Nearly 25 years later, the film is still a gold mine for Civil Procedure professors. In his review, Roger Ebert described A Civil Action as “John Grisham for grownups.” Schlichtmann is relentless in pursuing the case against the defendants, becoming so invested that nothing else seems to matter – an approach that has significant consequences for everyone around him as the case turns into an interminable trial. Facher, meanwhile, is a master litigator who wrings every advantage from the rules and courtroom procedures.
In this podcast, Associate Dean Rodger Citron moderates a discussion of A Civil Action with his colleagues Laura Dooley and Deseriee Kennedy.

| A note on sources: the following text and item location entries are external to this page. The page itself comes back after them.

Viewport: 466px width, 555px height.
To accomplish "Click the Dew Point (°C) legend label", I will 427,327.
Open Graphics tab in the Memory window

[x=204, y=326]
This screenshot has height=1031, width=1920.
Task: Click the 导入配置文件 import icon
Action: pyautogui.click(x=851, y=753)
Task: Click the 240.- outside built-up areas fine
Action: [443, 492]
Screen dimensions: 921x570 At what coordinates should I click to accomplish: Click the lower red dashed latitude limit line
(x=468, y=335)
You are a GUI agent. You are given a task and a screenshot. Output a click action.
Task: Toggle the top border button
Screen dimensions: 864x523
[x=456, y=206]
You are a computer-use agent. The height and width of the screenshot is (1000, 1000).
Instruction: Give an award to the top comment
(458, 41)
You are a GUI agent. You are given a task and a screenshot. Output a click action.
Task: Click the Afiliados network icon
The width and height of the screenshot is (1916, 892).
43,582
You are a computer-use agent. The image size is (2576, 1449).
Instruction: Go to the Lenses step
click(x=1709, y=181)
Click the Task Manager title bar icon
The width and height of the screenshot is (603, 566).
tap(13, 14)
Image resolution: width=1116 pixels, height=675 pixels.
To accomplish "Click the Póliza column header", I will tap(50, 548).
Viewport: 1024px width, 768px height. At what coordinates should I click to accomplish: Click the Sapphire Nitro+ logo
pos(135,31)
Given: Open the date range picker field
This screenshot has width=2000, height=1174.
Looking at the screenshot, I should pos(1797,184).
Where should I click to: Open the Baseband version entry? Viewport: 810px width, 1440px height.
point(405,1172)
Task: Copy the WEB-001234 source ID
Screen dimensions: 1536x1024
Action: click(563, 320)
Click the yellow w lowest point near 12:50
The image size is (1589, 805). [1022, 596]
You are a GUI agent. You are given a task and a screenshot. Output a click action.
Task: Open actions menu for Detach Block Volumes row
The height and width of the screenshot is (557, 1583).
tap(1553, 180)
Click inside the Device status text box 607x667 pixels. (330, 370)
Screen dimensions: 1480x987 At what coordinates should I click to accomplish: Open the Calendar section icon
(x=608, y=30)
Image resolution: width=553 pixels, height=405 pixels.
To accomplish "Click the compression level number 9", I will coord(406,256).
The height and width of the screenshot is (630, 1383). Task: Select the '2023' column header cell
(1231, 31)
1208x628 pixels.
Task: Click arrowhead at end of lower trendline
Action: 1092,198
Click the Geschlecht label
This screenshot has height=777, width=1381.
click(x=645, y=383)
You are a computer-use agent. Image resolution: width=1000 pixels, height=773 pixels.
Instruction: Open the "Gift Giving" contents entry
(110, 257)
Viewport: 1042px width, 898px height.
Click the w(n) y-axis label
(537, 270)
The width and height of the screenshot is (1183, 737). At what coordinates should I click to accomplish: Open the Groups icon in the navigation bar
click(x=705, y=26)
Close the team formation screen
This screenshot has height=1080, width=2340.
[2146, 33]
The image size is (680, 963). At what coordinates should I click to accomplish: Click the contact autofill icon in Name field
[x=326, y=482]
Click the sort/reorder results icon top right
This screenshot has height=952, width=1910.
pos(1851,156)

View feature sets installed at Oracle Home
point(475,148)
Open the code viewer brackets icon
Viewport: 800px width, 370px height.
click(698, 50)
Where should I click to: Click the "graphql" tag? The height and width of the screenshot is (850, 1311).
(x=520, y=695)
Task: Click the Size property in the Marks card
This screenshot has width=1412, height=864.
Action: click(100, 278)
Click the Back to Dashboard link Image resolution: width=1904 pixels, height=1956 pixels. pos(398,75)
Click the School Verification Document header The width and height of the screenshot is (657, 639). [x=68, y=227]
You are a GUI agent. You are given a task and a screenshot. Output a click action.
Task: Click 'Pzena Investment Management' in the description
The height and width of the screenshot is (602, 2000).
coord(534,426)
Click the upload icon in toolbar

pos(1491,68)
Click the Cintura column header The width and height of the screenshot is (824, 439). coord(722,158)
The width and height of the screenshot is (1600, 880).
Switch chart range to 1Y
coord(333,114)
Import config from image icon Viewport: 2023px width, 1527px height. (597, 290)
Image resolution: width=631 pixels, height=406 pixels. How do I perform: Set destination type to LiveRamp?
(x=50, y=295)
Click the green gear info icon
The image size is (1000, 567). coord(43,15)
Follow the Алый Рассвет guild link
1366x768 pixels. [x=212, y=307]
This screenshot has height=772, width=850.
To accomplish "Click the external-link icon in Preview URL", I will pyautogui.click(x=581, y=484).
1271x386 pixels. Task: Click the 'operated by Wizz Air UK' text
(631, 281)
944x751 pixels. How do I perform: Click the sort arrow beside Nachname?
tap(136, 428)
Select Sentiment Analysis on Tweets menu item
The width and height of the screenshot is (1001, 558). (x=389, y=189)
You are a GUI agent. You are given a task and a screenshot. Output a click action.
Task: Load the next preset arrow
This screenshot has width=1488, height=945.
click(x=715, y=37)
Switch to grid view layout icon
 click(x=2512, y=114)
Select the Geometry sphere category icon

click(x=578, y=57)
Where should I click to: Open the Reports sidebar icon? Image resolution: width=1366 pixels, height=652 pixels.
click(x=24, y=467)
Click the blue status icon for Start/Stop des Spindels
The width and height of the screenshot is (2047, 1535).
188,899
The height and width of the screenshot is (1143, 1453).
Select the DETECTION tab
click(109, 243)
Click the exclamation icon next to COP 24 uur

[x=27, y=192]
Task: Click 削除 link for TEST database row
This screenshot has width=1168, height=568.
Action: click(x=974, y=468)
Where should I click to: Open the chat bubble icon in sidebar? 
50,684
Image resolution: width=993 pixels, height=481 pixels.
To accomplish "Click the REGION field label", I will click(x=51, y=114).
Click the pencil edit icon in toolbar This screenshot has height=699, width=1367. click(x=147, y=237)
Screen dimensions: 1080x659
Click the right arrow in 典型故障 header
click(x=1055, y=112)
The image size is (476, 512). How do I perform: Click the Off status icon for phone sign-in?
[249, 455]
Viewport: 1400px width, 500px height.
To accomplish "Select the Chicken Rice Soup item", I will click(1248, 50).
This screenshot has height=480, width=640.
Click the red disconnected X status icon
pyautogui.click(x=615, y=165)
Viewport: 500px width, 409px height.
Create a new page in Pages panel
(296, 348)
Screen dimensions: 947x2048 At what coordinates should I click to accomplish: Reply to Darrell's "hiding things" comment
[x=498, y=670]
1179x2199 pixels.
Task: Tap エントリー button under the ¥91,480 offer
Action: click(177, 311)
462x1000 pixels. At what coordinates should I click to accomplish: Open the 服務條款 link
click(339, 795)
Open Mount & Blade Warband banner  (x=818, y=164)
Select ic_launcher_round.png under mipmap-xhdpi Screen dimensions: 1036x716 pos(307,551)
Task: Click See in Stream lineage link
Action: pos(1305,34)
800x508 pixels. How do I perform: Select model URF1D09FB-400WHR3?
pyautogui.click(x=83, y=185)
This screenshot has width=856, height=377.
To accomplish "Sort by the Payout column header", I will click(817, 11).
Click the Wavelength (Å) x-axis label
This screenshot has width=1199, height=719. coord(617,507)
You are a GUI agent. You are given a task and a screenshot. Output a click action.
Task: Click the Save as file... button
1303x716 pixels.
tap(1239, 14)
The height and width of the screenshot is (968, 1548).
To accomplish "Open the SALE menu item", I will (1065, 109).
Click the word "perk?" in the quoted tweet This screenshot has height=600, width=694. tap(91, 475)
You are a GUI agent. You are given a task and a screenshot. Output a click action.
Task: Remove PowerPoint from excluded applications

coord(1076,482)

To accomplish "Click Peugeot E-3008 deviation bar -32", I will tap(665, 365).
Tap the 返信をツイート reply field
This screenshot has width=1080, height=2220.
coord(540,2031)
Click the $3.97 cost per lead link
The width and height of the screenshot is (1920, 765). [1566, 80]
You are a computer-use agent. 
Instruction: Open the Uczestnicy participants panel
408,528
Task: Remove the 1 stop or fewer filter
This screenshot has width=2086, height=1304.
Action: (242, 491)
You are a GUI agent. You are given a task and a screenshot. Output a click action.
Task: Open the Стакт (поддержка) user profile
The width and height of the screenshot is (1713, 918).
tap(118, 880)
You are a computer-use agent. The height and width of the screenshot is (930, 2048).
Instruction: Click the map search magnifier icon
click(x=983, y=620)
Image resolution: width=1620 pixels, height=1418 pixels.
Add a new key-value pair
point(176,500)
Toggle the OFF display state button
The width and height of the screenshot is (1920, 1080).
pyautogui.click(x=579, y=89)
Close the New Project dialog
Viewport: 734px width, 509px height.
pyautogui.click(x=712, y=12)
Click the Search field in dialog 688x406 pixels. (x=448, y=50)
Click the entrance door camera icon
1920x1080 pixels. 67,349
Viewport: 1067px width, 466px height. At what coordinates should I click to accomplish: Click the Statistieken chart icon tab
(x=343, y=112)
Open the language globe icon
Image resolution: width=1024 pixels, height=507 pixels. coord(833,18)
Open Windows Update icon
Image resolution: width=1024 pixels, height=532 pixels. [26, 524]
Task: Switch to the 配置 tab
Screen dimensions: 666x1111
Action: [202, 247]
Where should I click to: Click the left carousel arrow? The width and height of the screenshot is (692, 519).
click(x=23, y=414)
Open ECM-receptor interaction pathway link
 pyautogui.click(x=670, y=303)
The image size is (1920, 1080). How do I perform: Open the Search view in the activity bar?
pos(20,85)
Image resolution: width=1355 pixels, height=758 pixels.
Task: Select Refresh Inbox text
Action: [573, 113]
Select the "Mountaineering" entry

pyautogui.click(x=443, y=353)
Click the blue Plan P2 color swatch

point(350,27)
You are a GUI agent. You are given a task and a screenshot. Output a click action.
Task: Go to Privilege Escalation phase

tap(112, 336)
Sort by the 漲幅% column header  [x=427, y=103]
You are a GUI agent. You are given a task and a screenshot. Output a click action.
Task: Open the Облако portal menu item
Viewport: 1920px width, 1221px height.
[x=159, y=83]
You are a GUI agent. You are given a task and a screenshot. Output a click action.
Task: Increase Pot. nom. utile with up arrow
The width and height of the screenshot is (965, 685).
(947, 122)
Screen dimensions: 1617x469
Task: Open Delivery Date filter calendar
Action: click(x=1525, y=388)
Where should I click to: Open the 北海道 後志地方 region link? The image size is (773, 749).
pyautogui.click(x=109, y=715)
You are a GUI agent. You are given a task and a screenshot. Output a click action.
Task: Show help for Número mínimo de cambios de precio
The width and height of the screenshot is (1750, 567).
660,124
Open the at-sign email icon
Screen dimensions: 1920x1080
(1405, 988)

Brought to you by the Touro Law Review.
Our guests today are Professor Laura Dooley and Professor Deseriee Kennedy.
Laura Dooley
Laura Dooley is a Professor of Law at Touro University, Jacob D. Fuchsberg Law Center, where she teaches Civil Procedure and Torts. She has published widely in top-tier academic journals, including the flagship journals at New York University, Vanderbilt, Cornell, and Illinois, among many others. Her work has been cited by both federal courts and the popular press, including the Wall Street Journal.
Deseriee Kennedy
Deseriee Kennedy is a Professor of Law at Touro University, Jacob D. Fuchsberg Law Center, where she teaches Civil Procedure, Family Law, Domestic Violence, and Health Law. Prior to joining Touro Law, she was a member of the faculty at the University of Tennessee College of Law. She is a co-author of the seminal treatise on New York Domestic Violence Law, which is updated yearly and published by Thomas-Reuters. Her scholarship has been published in the Georgetown Journal of Legal Ethics, Arizona State Law Journal, Missouri Law Review, the Southern California Review of Law and Women’s Studies, and the Journal of Race, Gender and Class, among other journals.